**What you are asked to do**
Recast the data below as a Markdown table with the columns Row and Data line. Give each nonblank line its own row and number the rows in order.

....

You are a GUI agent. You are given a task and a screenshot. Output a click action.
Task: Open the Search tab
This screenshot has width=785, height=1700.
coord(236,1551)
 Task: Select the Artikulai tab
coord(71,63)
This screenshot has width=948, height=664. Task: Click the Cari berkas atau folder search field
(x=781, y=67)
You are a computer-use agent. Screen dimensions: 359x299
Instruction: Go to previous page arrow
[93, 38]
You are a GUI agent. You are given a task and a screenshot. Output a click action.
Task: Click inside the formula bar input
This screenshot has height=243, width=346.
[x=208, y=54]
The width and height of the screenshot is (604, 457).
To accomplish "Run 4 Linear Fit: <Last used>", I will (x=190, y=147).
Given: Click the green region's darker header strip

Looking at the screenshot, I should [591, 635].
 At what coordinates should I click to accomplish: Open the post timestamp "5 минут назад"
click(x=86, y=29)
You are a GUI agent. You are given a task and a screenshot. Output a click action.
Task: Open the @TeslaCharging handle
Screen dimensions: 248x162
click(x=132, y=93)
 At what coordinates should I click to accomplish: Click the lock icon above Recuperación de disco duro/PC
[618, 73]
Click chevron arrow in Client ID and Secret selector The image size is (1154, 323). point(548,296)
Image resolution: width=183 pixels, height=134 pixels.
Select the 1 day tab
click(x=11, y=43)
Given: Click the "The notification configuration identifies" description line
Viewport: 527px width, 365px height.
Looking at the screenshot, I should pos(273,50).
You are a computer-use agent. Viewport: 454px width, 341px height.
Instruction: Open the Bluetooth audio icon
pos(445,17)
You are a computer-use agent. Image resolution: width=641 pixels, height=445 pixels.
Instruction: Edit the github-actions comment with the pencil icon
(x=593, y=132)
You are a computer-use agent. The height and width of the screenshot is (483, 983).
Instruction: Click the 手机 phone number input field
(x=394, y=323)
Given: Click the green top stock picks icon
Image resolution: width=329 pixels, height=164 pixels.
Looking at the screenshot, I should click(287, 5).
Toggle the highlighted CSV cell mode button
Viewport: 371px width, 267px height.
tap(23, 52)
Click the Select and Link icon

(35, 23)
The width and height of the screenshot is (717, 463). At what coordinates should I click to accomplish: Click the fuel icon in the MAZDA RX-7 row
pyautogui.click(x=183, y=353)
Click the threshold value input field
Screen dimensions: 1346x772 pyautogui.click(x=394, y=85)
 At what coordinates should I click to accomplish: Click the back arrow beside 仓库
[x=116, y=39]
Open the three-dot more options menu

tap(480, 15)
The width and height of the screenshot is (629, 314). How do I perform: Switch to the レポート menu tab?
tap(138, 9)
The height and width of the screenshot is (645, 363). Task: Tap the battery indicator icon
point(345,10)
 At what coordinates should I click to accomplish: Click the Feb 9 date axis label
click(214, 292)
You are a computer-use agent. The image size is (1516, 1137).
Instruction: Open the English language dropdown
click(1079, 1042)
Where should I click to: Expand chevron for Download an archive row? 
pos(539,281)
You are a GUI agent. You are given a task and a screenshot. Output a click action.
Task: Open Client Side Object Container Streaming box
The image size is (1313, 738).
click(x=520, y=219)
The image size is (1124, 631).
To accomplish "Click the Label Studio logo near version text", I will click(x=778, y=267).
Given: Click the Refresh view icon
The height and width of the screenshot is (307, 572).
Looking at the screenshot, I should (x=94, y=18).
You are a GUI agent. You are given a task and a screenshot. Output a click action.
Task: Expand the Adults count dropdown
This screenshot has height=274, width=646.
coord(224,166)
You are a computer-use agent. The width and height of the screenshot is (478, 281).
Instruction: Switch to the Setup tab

....

**The result**
| Row | Data line |
|---|---|
| 1 | You are a GUI agent. You are given a task and a screenshot. Output a click action. |
| 2 | Task: Open the Search tab |
| 3 | This screenshot has width=785, height=1700. |
| 4 | coord(236,1551) |
| 5 |  Task: Select the Artikulai tab |
| 6 | coord(71,63) |
| 7 | This screenshot has width=948, height=664. Task: Click the Cari berkas atau folder search field |
| 8 | (x=781, y=67) |
| 9 | You are a computer-use agent. Screen dimensions: 359x299 |
| 10 | Instruction: Go to previous page arrow |
| 11 | [93, 38] |
| 12 | You are a GUI agent. You are given a task and a screenshot. Output a click action. |
| 13 | Task: Click inside the formula bar input |
| 14 | This screenshot has height=243, width=346. |
| 15 | [x=208, y=54] |
| 16 | The width and height of the screenshot is (604, 457). |
| 17 | To accomplish "Run 4 Linear Fit: <Last used>", I will (x=190, y=147). |
| 18 | Given: Click the green region's darker header strip |
| 19 | Looking at the screenshot, I should [591, 635]. |
| 20 |  At what coordinates should I click to accomplish: Open the post timestamp "5 минут назад" |
| 21 | click(x=86, y=29) |
| 22 | You are a GUI agent. You are given a task and a screenshot. Output a click action. |
| 23 | Task: Open the @TeslaCharging handle |
| 24 | Screen dimensions: 248x162 |
| 25 | click(x=132, y=93) |
| 26 |  At what coordinates should I click to accomplish: Click the lock icon above Recuperación de disco duro/PC |
| 27 | [618, 73] |
| 28 | Click chevron arrow in Client ID and Secret selector The image size is (1154, 323). point(548,296) |
| 29 | Image resolution: width=183 pixels, height=134 pixels. |
| 30 | Select the 1 day tab |
| 31 | click(x=11, y=43) |
| 32 | Given: Click the "The notification configuration identifies" description line |
| 33 | Viewport: 527px width, 365px height. |
| 34 | Looking at the screenshot, I should pos(273,50). |
| 35 | You are a computer-use agent. Viewport: 454px width, 341px height. |
| 36 | Instruction: Open the Bluetooth audio icon |
| 37 | pos(445,17) |
| 38 | You are a computer-use agent. Image resolution: width=641 pixels, height=445 pixels. |
| 39 | Instruction: Edit the github-actions comment with the pencil icon |
| 40 | (x=593, y=132) |
| 41 | You are a computer-use agent. The height and width of the screenshot is (483, 983). |
| 42 | Instruction: Click the 手机 phone number input field |
| 43 | (x=394, y=323) |
| 44 | Given: Click the green top stock picks icon |
| 45 | Image resolution: width=329 pixels, height=164 pixels. |
| 46 | Looking at the screenshot, I should click(287, 5). |
| 47 | Toggle the highlighted CSV cell mode button |
| 48 | Viewport: 371px width, 267px height. |
| 49 | tap(23, 52) |
| 50 | Click the Select and Link icon |
| 51 | (35, 23) |
| 52 | The width and height of the screenshot is (717, 463). At what coordinates should I click to accomplish: Click the fuel icon in the MAZDA RX-7 row |
| 53 | pyautogui.click(x=183, y=353) |
| 54 | Click the threshold value input field |
| 55 | Screen dimensions: 1346x772 pyautogui.click(x=394, y=85) |
| 56 |  At what coordinates should I click to accomplish: Click the back arrow beside 仓库 |
| 57 | [x=116, y=39] |
| 58 | Open the three-dot more options menu |
| 59 | tap(480, 15) |
| 60 | The width and height of the screenshot is (629, 314). How do I perform: Switch to the レポート menu tab? |
| 61 | tap(138, 9) |
| 62 | The height and width of the screenshot is (645, 363). Task: Tap the battery indicator icon |
| 63 | point(345,10) |
| 64 |  At what coordinates should I click to accomplish: Click the Feb 9 date axis label |
| 65 | click(214, 292) |
| 66 | You are a computer-use agent. The image size is (1516, 1137). |
| 67 | Instruction: Open the English language dropdown |
| 68 | click(1079, 1042) |
| 69 | Where should I click to: Expand chevron for Download an archive row?  |
| 70 | pos(539,281) |
| 71 | You are a GUI agent. You are given a task and a screenshot. Output a click action. |
| 72 | Task: Open Client Side Object Container Streaming box |
| 73 | The image size is (1313, 738). |
| 74 | click(x=520, y=219) |
| 75 | The image size is (1124, 631). |
| 76 | To accomplish "Click the Label Studio logo near version text", I will click(x=778, y=267). |
| 77 | Given: Click the Refresh view icon |
| 78 | The height and width of the screenshot is (307, 572). |
| 79 | Looking at the screenshot, I should (x=94, y=18). |
| 80 | You are a GUI agent. You are given a task and a screenshot. Output a click action. |
| 81 | Task: Expand the Adults count dropdown |
| 82 | This screenshot has height=274, width=646. |
| 83 | coord(224,166) |
| 84 | You are a computer-use agent. The width and height of the screenshot is (478, 281). |
| 85 | Instruction: Switch to the Setup tab |